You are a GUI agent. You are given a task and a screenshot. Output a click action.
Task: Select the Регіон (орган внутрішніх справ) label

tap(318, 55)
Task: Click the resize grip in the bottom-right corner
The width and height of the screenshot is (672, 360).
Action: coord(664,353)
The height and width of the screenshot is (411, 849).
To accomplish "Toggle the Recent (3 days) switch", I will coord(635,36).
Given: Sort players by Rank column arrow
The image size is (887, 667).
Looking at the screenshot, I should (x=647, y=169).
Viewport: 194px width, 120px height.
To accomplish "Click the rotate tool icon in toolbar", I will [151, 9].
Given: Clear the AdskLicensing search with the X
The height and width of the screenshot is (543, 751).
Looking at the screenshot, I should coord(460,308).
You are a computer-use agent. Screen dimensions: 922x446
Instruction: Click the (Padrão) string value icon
━━━━━━━━
● What the task requires
Your output should be an exact copy of the lines from the one containing "The height and width of the screenshot is (543, 751)." through the last line of the data above.

● Task answer
The height and width of the screenshot is (543, 751).
Looking at the screenshot, I should coord(460,308).
You are a computer-use agent. Screen dimensions: 922x446
Instruction: Click the (Padrão) string value icon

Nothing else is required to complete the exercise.